Der bekannte Professor für Politologie Evgenii Dainov, der übrigens ein alteingefleischter Rocker ist, stellte unlängst im Literaturklub „Die Feder“ seine Sammlung mit Erzählungen über die Wendezeit vor. Das Buch heißt „Wendebeginn – Aufzeichnungen über die Revolution 1989 bis 1996“ und ist der zweite Band einer Trilogie, die der jüngsten Geschichte Bulgariens gewidmet ist.
„Ich begann förmlich auf der Straße zu schreiben, als ich mich an den Straßenprotesten der Wendezeit beteiligte“, erzählt Evgenii Dainov. „Das Buch ist also eine Art Geschichtsdarstellung – es erzählt Dinge, die mir und anderen Menschen passiert sind und die wir gesehen haben, wie zum Beispiel die Brandschatzung des Parteigebäudes der Kommunisten. Alles Gesehene habe ich beschrieben, ohne jedoch ausführlich zu kommentieren.
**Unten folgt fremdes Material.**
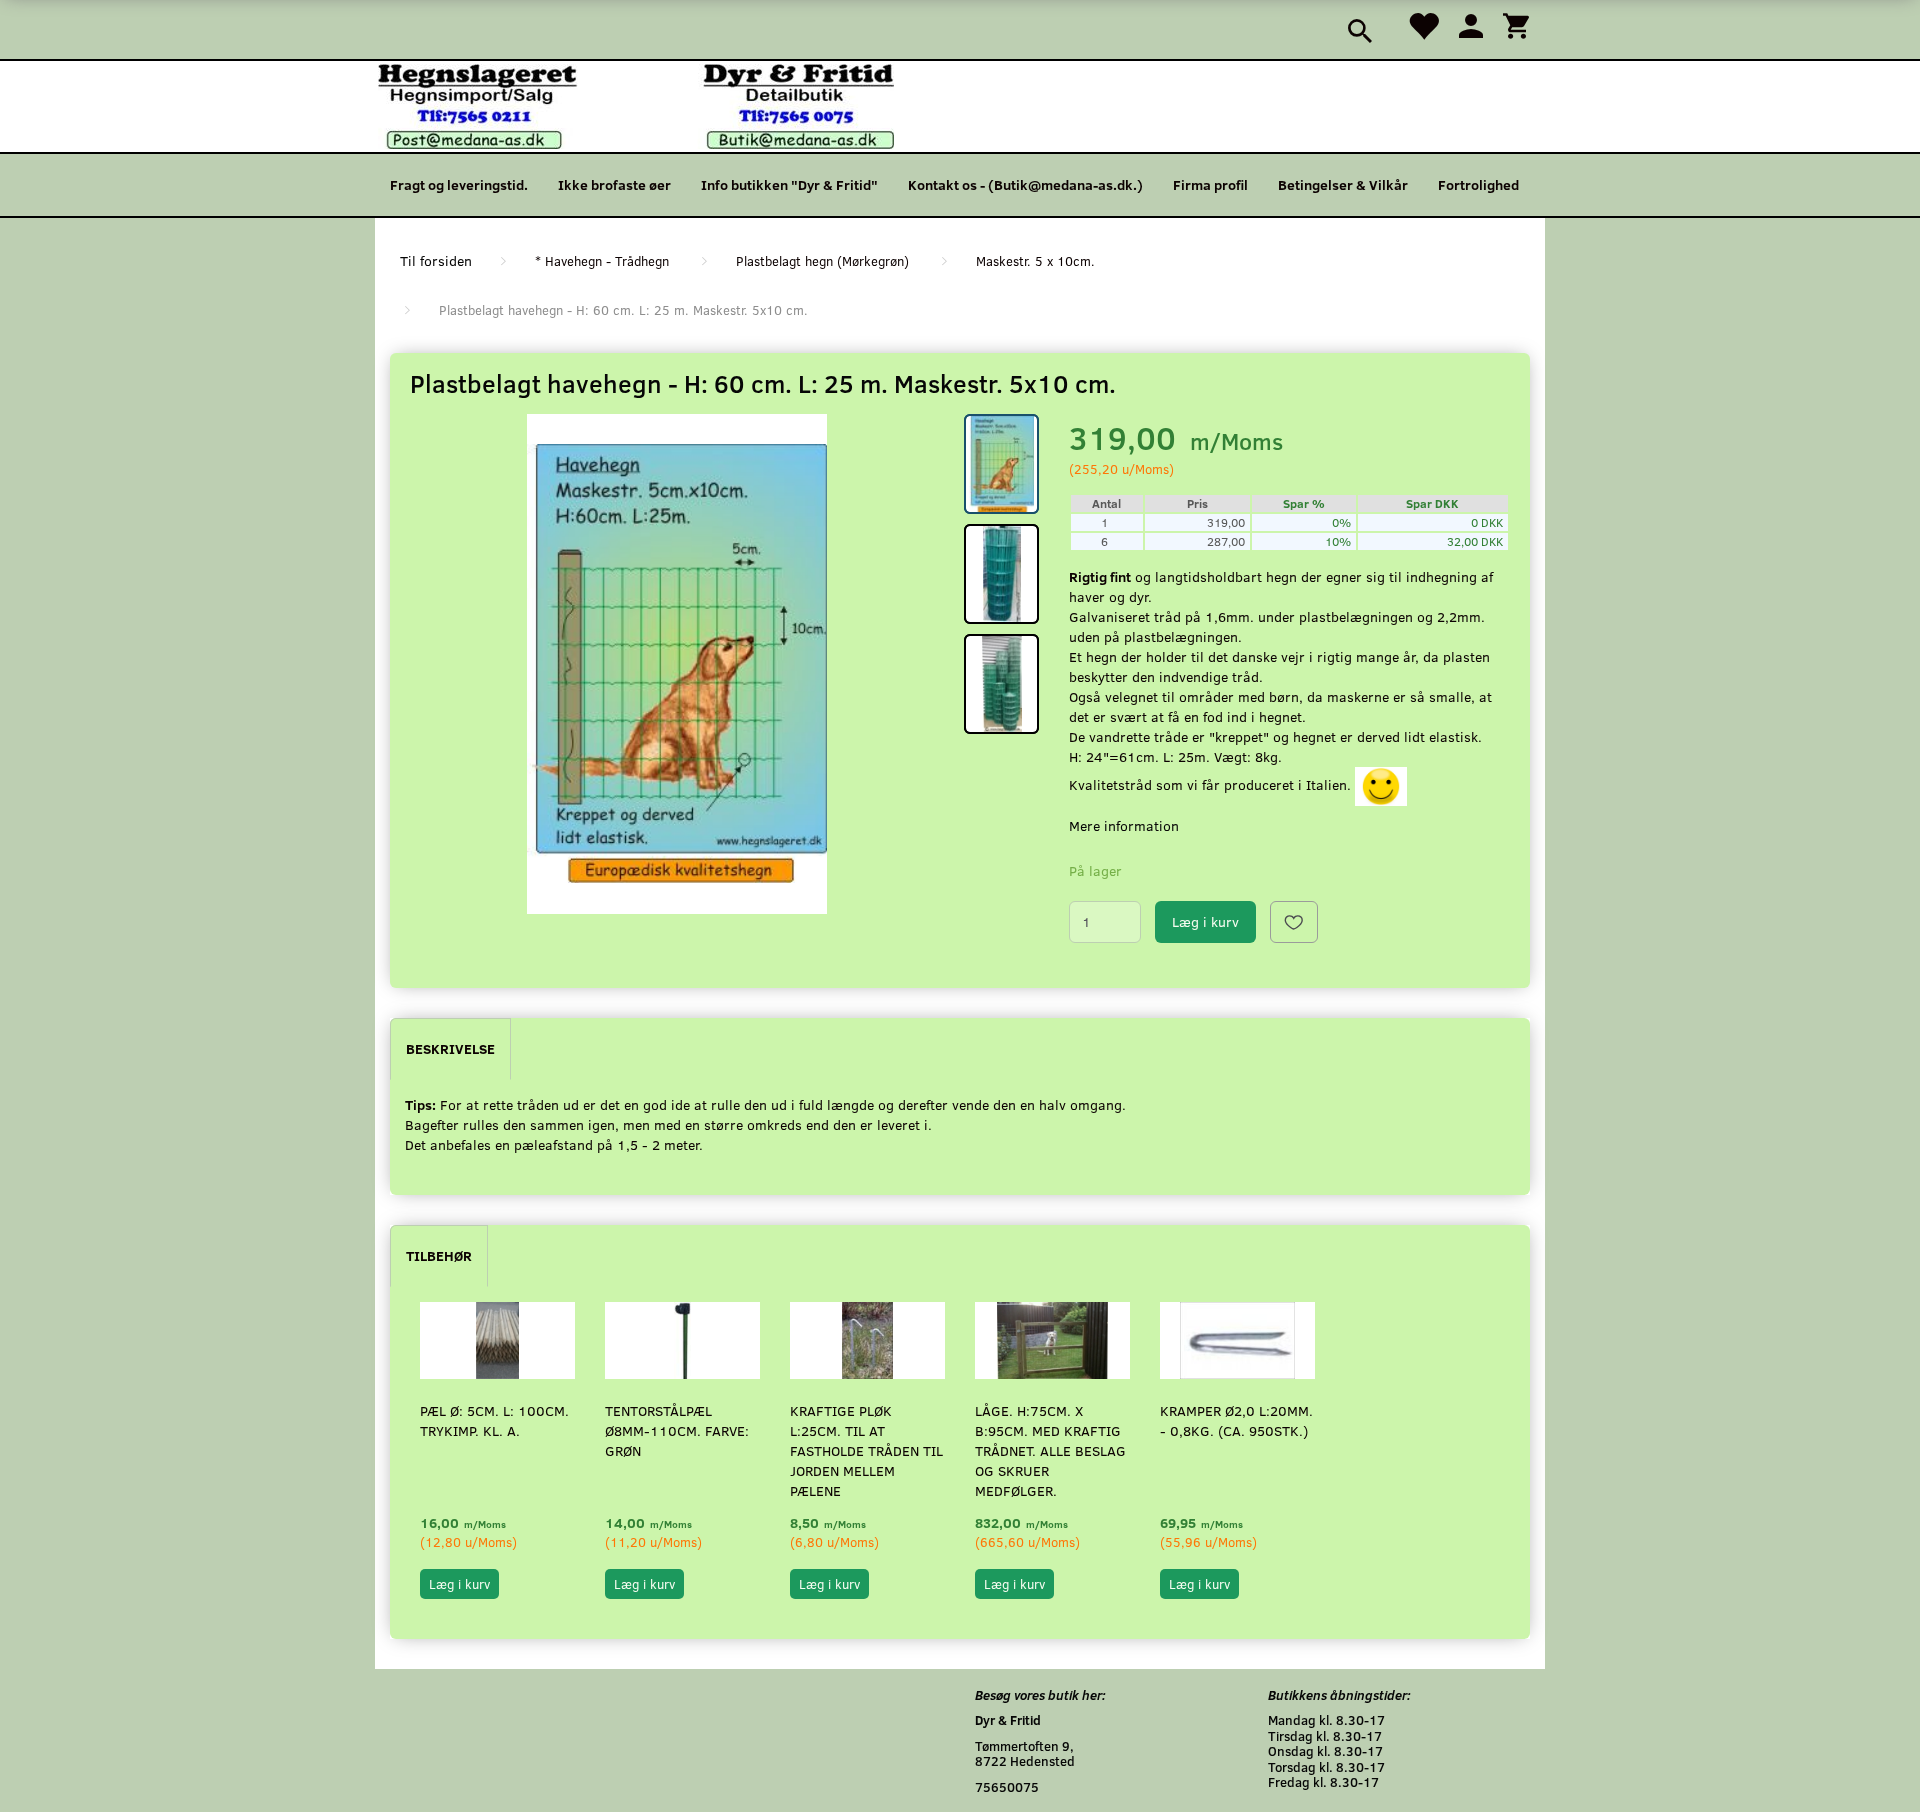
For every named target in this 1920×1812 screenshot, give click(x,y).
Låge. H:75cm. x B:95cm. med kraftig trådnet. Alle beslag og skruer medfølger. (1050, 1450)
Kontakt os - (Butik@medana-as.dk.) (1025, 184)
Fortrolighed (1478, 184)
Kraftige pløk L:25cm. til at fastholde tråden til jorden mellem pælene (866, 1450)
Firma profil (1210, 184)
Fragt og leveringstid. (459, 184)
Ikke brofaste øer (614, 184)
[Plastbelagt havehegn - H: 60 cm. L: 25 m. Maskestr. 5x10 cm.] (677, 664)
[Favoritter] (1423, 24)
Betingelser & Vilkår (1343, 184)
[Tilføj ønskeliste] (1294, 922)
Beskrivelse (450, 1048)
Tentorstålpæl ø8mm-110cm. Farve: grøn (677, 1430)
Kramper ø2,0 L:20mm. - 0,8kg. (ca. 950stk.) (1236, 1420)
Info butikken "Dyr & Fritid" (789, 184)
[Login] (1471, 24)
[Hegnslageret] (636, 104)
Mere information (1124, 825)
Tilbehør (439, 1255)
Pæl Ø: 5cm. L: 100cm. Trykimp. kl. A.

Die Schlussfolgerungen können die Leser ziehen.“
Trotz der recht turbulenten Ereignisse sei das Buch optimistisch, meint der Autor. Die Dinge, die passieren müssen, geschehen auch in Bulgarien, wenn auch langsam und ungeordnet. Ihnen hafte jedoch eine komische Seite an, und so betont Dainov den unterhaltenden Charakter seines Buches. Es enthalte keine tiefgreifenden politischen Analysen.
„Die Revolutionen sind schon lange nicht mehr das, was sie waren – die Bastille wird gestürmt, eingenommen und schon kommt der nächste Diktator, wie Napoleon“, scherzt Evgenii Dainov. „Die Revolutionen vom Ende des 20. und dem Beginn des 21. Jahrhunderts sind friedlich, enden aber auch nicht immer erfolgreich. 1989 schaffte es jedoch Osteuropa, sich zu befreien. Eine andere Frage ist, wie lange die einzelnen Länder brauchten – einigen gelang es bereits 1989/90. Wir Bulgaren sind recht zurückhaltend und auch nicht konsequent; wir waren aber bislang gezwungen, in gewissen Abständen Revolutionen mitzuerleben. Die jüngste „Episode“ war 2013 – die Proteste gegen die Regierung Orescharski. Nun schreiben wir das Jahr 2016 und es wird sicher auch solche „Episoden“ geben, weil sich in der Zwischenzeit erneut ungetane Arbeit angehäuft hat.“
Evgenii Dainov sieht in den neuen Revolutionen keine abgeschlossene Geschichte. Die Revolutionen gehen weiter, denn die Generation der Wende sei nun im reifen Mannesalter. Das Buch von Dainov enthalte aber auch eine andere Botschaft: die ernsten Dinge müssen nicht immer langweilig und schwer verständlich sein. Sie können durchaus auch bunt und unterhalten sein. Die Revolution sei, seinen Worten nach, im Endeffekt eine Art Vorstellung, ein Abenteuer, oder eine Fete. Dainov sieht in ihr einen Ausdruck des Freiheitswillens und der Würde, und falls man das nicht gebührend feiert, dann sei etwas nicht in Ordnung.
“Meine Sicht ist die eines Staubkorns in der Revolution”, meint bescheiden Dainov. „Mein Buch ist eine Erzählung von unten mit Blick nach oben. Unten ist es aber am interessantesten; wenn ich nach oben schaue, sehe ich nur den blauen Himmel“, sagte uns abschließend der bekannte Professor für Politologie Evgenii Dainov.